#### [EXERCISE BRIEF]
Give a verbatim copy of the lines below, minus the pictures.

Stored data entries
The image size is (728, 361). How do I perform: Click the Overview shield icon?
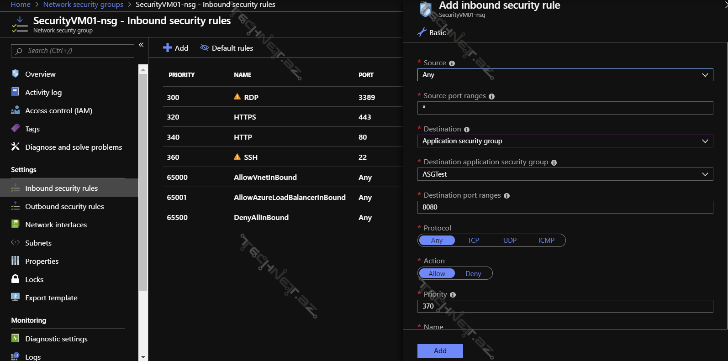(x=15, y=73)
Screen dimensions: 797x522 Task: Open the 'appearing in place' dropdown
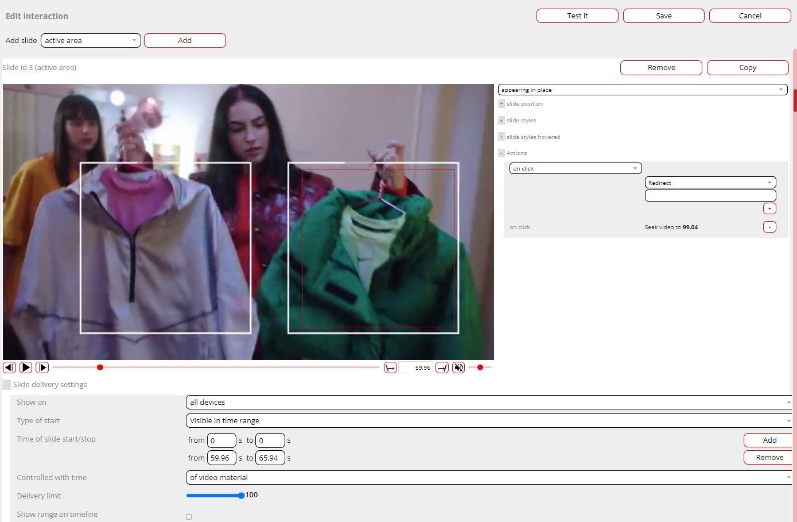click(x=643, y=90)
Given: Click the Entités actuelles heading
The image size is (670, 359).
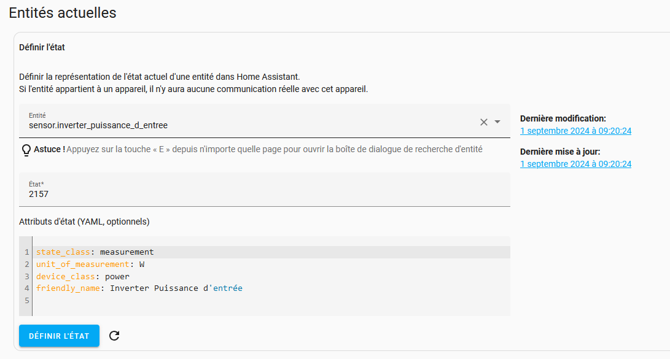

#### [WRITTEN ANSWER]
The image size is (728, 361). How do I perform: Click the Overview shield icon?
(x=15, y=73)
Screen dimensions: 797x522 Task: Open the 'appearing in place' dropdown
click(x=643, y=90)
Given: Click the Entités actuelles heading
The image size is (670, 359).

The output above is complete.